A Look to the Future with Timeseries – Part 1
It’s Winter 19 release time! And that means we get some new awesome features in our production environment! One of the things I am excited about is the new timeseries SAQL function. Why? Well, if you look at trends when it comes to big data it is all about machine learning and AI. Einstein Analytics haven’t really had any way to look at predictions – that’s where Einstein Discovery comes in. With timeseries we can actually start predicting what is going to happen based on patterns in our existing data. Let’s have a look at an example.
Prepping your data
You can, of course, use any existing datasets that you have or create a new one with your data from Salesforce. However, I decided to look elsewhere for some data that I could use, so I turned to Kaggle and found some data on avocado prices, cause who does not love avocado? Anyway if you want to do the same as me you can find the data here. We are not going to use all the measures and dimensions and frankly, I don’t know how accurate this dataset is, but it doesn’t matter. Let’s have some fun.
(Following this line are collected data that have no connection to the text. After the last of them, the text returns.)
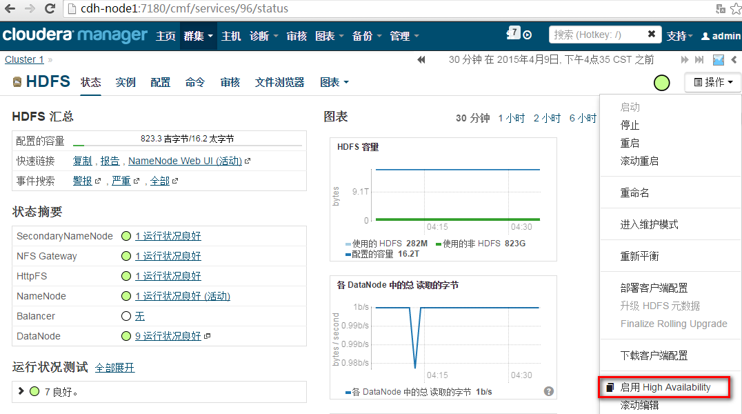Click the green health circle beside HDFS heading
Image resolution: width=742 pixels, height=414 pixels.
[661, 83]
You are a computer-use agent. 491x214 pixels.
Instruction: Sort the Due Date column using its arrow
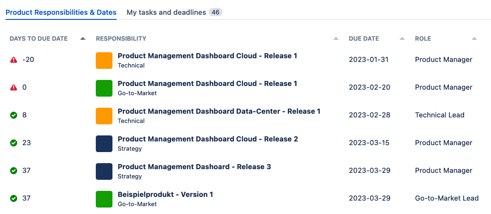click(402, 39)
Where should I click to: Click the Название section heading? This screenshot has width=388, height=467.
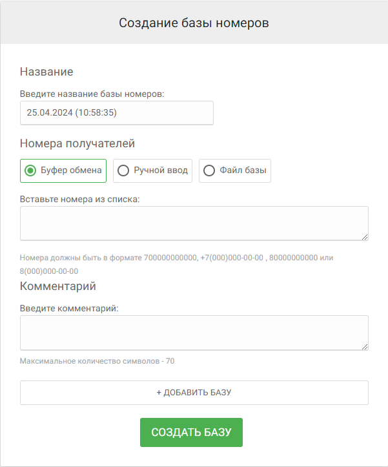(46, 71)
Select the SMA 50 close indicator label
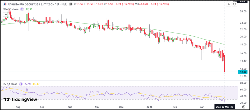 coord(10,9)
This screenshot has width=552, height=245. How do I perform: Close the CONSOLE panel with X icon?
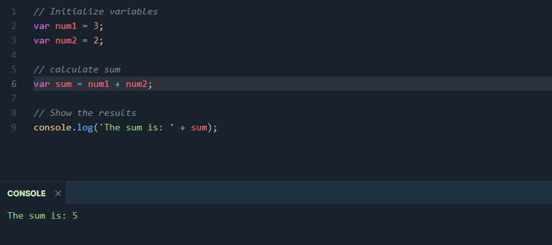58,194
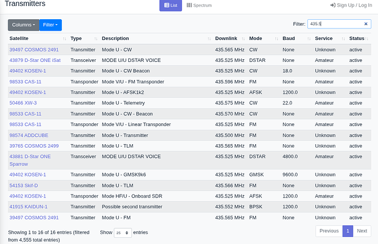Expand the blue Filter dropdown
This screenshot has width=378, height=244.
tap(50, 25)
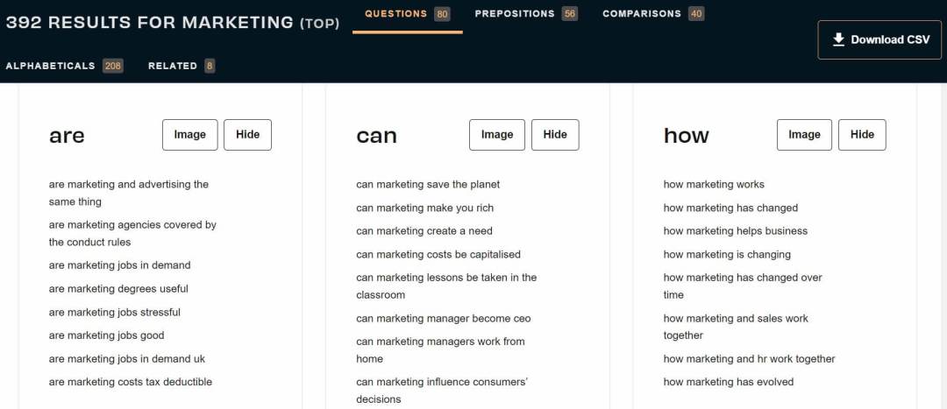Open 'can marketing save the planet' link
The image size is (947, 409).
tap(427, 185)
Make sure you download the dataset, unzip it and upload it to Einstein Analytics. Notice that the UI has changed a little bit.
I am sure you are a smart cookie so I won’t go through how you upload the csv file, but once it’s uploaded hit “Explore” in the top right corner.
Let’s look to the future
The very first thing we want to do is to choose the measure average of AveragePrice and group by Date (Year-Month).
Now it’s time to the fun part, we will move away from chart mode and into SAQL mode. So click the SAQL icon in the top right corner. At any point you can always refer to the timeseries documentation here, there are more parameters available than I will be using in my example.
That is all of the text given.